[PATCH 5/5] mm: writeback: Prioritise dirty inodes encountered by direct reclaim for background flushing

From: Mel Gorman
Date: Wed Jul 13 2011 - 10:31:42 EST


It is preferable that no dirty pages are dispatched from the page
reclaim path. If reclaim is encountering dirty pages, it implies that
either reclaim is getting ahead of writeback or use-once logic has
prioritise pages for reclaiming that are young relative to when the
inode was dirtied.

When dirty pages are encounted on the LRU, this patch marks the inodes
I_DIRTY_RECLAIM and wakes the background flusher. When the background
flusher runs, it moves such inodes immediately to the dispatch queue
regardless of inode age. There is no guarantee that pages reclaim
cares about will be cleaned first but the expectation is that the
flusher threads will clean the page quicker than if reclaim tried to
clean a single page.

Signed-off-by: Mel Gorman <mgorman@xxxxxxx>
---
fs/fs-writeback.c | 56 ++++++++++++++++++++++++++++++++++++++++++++-
include/linux/fs.h | 5 ++-
include/linux/writeback.h | 1 +
mm/vmscan.c | 16 ++++++++++++-
4 files changed, 74 insertions(+), 4 deletions(-)

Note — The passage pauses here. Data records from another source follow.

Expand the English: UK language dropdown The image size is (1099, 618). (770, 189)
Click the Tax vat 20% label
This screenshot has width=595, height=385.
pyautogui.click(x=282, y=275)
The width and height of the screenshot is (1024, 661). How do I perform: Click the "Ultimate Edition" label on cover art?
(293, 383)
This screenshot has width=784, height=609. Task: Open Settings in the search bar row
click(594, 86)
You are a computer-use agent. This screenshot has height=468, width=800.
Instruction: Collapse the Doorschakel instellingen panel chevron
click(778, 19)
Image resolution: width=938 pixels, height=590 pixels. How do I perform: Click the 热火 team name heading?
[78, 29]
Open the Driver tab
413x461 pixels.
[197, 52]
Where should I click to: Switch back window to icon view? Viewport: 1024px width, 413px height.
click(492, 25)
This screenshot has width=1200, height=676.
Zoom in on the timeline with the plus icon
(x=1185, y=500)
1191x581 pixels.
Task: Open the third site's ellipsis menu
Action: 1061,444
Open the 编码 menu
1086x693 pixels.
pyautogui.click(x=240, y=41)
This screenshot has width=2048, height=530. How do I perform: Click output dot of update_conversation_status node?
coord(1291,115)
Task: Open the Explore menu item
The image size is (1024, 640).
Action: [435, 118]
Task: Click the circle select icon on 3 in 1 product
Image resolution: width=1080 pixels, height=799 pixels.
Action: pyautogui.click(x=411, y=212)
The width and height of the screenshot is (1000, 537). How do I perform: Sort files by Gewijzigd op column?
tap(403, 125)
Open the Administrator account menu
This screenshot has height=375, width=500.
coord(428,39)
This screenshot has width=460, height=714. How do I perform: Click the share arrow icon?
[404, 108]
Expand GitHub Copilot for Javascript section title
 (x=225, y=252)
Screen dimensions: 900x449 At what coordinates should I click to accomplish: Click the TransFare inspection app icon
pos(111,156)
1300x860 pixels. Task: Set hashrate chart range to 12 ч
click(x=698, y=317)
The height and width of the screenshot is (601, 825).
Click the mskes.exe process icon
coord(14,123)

diff --git a/fs/fs-writeback.c b/fs/fs-writeback.c
index 0f015a0..1201052 100644
--- a/fs/fs-writeback.c
+++ b/fs/fs-writeback.c
@@ -257,9 +257,23 @@ static void move_expired_inodes(struct list_head *delaying_queue,
LIST_HEAD(tmp);
struct list_head *pos, *node;
struct super_block *sb = NULL;
- struct inode *inode;
+ struct inode *inode, *tinode;
int do_sb_sort = 0;

+ /* Move inodes reclaim found at end of LRU to dispatch queue */
+ list_for_each_entry_safe(inode, tinode, delaying_queue, i_wb_list) {
+ /* Move any inode found at end of LRU to dispatch queue */
+ if (inode->i_state & I_DIRTY_RECLAIM) {
+ inode->i_state &= ~I_DIRTY_RECLAIM;
+ list_move(&inode->i_wb_list, &tmp);
+
+ if (sb && sb != inode->i_sb)
+ do_sb_sort = 1;
+ sb = inode->i_sb;
+ }
+ }
+
+ sb = NULL;
while (!list_empty(delaying_queue)) {
inode = wb_inode(delaying_queue->prev);
if (older_than_this &&
@@ -968,6 +982,46 @@ void wakeup_flusher_threads(long nr_pages)
rcu_read_unlock();
}

+/*
+ * Similar to wakeup_flusher_threads except prioritise inodes contained
+ * in the page_list regardless of age
+ */
+void wakeup_flusher_threads_pages(long nr_pages, struct list_head *page_list)
+{
+ struct page *page;
+ struct address_space *mapping;
+ struct inode *inode;
+
+ list_for_each_entry(page, page_list, lru) {
+ if (!PageDirty(page))
+ continue;
+
+ if (PageSwapBacked(page))
+ continue;
+
+ lock_page(page);
+ mapping = page_mapping(page);
+ if (!mapping)
+ goto unlock;
+
+ /*
+ * Test outside the lock to see as if it is already set. Inode
+ * should be pinned by the lock_page
+ */
+ inode = page->mapping->host;
+ if (inode->i_state & I_DIRTY_RECLAIM)
+ goto unlock;
+
+ spin_lock(&inode->i_lock);
+ inode->i_state |= I_DIRTY_RECLAIM;
+ spin_unlock(&inode->i_lock);
+unlock:
+ unlock_page(page);
+ }
+
+ wakeup_flusher_threads(nr_pages);
+}
+
static noinline void block_dump___mark_inode_dirty(struct inode *inode)
{
if (inode->i_ino || strcmp(inode->i_sb->s_id, "bdev")) {
diff --git a/include/linux/fs.h b/include/linux/fs.h
index b5b9792..bb0f4c2 100644
--- a/include/linux/fs.h
+++ b/include/linux/fs.h
@@ -1650,8 +1650,8 @@ struct super_operations {
/*
* Inode state bits. Protected by inode->i_lock
*
- * Three bits determine the dirty state of the inode, I_DIRTY_SYNC,
- * I_DIRTY_DATASYNC and I_DIRTY_PAGES.
+ * Four bits determine the dirty state of the inode, I_DIRTY_SYNC,
+ * I_DIRTY_DATASYNC, I_DIRTY_PAGES and I_DIRTY_RECLAIM.
*
* Four bits define the lifetime of an inode. Initially, inodes are I_NEW,
* until that flag is cleared. I_WILL_FREE, I_FREEING and I_CLEAR are set at
@@ -1706,6 +1706,7 @@ struct super_operations {
#define __I_SYNC 7
#define I_SYNC (1 << __I_SYNC)
#define I_REFERENCED (1 << 8)
+#define I_DIRTY_RECLAIM (1 << 9)

#define I_DIRTY (I_DIRTY_SYNC | I_DIRTY_DATASYNC | I_DIRTY_PAGES)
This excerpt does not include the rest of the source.